[Estratto del documento]
———

C'è una mediazione italiana sul Donbas

Claudio Cerasa

Il piano: uno status speciale per il Donbas ucraino e supervisione internazionale. Un test per Meloni

C’è una mediazione italiana, ancora segreta, che potrebbe cambiare il destino della guerra in Ucraina e che potrebbe permettere all’Italia di giocare una partita per la pace fatta non solo di sostegno militare, economico, finanziario, ma anche diplomatico. Perché è una proposta importante? Cosa prevede questa proposta? E cosa ci dice sul posizionamento del governo sul tema dei temi, ovvero la difesa dei confini dell’Europa, ovvero la difesa dei confini della democrazia? Ci arriviamo.

———

[Dati di coordinate delle voci]
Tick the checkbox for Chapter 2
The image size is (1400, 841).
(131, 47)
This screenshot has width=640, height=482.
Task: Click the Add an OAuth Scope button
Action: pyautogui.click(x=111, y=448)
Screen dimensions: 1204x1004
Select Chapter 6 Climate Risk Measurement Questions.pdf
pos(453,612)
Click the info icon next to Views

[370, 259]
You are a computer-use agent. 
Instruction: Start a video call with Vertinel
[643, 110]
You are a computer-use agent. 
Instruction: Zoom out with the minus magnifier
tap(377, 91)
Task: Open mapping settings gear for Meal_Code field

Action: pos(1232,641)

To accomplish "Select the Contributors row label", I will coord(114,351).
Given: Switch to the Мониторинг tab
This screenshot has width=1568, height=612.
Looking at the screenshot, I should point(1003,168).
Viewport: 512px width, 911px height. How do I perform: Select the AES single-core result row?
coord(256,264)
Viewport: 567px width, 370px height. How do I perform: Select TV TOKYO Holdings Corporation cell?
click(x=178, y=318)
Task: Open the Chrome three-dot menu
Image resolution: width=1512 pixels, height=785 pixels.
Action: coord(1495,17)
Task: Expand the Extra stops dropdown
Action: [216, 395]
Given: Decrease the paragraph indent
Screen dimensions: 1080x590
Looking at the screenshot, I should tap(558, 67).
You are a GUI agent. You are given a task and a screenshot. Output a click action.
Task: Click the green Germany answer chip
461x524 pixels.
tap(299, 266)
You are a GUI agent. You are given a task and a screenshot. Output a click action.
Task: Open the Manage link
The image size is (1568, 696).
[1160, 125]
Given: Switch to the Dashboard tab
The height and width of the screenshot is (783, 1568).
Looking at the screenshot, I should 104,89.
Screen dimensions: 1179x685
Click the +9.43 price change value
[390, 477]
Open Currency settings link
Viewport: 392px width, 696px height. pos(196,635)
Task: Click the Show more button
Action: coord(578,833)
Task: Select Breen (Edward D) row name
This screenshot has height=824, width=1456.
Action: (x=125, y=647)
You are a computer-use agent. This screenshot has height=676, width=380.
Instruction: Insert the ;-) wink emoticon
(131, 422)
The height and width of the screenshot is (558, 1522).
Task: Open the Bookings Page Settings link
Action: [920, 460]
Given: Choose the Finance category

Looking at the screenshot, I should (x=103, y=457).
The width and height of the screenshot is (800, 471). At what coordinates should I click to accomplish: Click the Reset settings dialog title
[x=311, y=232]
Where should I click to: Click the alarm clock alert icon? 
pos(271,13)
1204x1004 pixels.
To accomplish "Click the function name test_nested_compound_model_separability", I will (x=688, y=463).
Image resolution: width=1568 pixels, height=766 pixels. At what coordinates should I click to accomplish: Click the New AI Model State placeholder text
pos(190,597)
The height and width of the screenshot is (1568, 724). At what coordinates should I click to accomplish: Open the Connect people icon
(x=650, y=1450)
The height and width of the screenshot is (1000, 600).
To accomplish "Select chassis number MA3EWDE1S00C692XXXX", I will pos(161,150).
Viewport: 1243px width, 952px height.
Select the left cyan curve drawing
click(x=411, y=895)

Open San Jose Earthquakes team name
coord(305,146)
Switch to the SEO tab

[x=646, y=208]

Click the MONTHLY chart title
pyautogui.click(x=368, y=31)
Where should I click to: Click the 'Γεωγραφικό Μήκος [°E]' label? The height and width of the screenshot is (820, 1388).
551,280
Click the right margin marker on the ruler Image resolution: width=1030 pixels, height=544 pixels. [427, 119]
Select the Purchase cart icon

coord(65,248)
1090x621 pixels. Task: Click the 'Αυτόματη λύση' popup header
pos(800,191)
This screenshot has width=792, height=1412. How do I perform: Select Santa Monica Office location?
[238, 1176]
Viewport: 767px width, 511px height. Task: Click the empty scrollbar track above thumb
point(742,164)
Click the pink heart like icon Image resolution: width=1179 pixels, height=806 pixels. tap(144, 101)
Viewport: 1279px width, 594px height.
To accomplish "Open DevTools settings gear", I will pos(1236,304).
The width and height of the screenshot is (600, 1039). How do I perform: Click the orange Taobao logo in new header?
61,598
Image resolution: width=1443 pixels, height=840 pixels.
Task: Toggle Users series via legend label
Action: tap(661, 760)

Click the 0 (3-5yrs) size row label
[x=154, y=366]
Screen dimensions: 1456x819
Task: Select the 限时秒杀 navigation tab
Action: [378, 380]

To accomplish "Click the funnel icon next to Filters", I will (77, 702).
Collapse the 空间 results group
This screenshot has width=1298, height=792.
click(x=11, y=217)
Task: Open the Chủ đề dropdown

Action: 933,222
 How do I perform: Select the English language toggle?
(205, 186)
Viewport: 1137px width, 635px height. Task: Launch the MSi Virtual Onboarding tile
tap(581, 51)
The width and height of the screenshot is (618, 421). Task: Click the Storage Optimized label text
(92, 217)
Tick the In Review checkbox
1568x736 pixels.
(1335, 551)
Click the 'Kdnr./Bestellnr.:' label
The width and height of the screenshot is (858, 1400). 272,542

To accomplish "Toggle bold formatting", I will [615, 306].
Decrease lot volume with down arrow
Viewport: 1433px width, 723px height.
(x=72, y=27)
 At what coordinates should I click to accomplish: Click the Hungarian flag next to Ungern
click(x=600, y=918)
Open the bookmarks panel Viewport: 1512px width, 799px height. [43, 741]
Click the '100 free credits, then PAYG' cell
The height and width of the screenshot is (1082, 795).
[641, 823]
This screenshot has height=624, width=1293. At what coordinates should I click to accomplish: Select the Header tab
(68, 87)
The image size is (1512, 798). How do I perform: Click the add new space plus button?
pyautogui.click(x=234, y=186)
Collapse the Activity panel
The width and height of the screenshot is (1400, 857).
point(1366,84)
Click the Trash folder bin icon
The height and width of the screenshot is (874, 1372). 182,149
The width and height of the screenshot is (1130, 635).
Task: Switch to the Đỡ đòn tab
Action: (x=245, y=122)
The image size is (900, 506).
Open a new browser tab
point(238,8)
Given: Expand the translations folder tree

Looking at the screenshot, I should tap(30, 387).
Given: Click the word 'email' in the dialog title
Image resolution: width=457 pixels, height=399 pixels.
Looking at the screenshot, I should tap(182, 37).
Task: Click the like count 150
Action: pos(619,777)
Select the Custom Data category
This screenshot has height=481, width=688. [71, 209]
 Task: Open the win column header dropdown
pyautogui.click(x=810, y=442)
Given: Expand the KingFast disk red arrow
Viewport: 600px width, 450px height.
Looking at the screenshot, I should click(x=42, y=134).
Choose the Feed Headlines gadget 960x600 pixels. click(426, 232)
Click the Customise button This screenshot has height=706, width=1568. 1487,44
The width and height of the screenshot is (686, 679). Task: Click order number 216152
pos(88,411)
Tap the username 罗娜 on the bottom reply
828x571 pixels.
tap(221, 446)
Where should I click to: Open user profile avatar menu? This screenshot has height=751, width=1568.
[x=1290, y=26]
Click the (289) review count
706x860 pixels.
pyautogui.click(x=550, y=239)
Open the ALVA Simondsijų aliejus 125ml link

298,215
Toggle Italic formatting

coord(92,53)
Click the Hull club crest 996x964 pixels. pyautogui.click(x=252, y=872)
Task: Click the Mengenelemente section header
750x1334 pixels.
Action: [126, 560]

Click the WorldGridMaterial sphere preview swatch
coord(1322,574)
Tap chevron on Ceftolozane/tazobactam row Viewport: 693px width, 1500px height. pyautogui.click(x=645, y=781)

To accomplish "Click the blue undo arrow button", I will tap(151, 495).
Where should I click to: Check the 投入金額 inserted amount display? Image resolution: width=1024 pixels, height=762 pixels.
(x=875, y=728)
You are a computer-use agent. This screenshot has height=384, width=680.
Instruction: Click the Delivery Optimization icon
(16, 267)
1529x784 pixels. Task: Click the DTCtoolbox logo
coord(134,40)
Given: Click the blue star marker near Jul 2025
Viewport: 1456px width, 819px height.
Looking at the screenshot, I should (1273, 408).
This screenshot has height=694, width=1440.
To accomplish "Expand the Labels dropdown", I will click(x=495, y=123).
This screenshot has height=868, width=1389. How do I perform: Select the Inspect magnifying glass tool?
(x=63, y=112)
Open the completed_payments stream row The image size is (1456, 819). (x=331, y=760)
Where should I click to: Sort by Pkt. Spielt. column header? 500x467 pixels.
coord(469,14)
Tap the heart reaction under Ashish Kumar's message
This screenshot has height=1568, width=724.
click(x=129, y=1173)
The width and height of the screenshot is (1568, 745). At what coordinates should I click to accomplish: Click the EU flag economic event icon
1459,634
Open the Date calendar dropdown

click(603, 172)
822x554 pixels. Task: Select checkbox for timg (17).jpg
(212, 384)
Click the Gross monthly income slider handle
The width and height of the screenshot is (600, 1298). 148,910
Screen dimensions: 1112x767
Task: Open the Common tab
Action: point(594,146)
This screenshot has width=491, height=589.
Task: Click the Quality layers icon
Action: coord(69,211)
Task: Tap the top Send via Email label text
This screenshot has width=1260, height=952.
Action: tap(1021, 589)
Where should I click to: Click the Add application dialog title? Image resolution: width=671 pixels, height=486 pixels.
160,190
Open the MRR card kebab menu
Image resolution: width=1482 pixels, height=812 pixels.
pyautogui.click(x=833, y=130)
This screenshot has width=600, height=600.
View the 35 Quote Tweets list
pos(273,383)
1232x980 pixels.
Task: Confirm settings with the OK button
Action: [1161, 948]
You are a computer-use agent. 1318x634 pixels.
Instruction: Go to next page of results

———

[Obiettivo]
Aggiorna il passo dell'articolo sul Donbas che va da "C’è una mediazione" fino a "democrazia? Ci arriviamo." compreso, mettendo "riservata" al posto di "segreta".

[Risultato]
C’è una mediazione italiana, ancora riservata, che potrebbe cambiare il destino della guerra in Ucraina e che potrebbe permettere all’Italia di giocare una partita per la pace fatta non solo di sostegno militare, economico, finanziario, ma anche diplomatico. Perché è una proposta importante? Cosa prevede questa proposta? E cosa ci dice sul posizionamento del governo sul tema dei temi, ovvero la difesa dei confini dell’Europa, ovvero la difesa dei confini della democrazia? Ci arriviamo.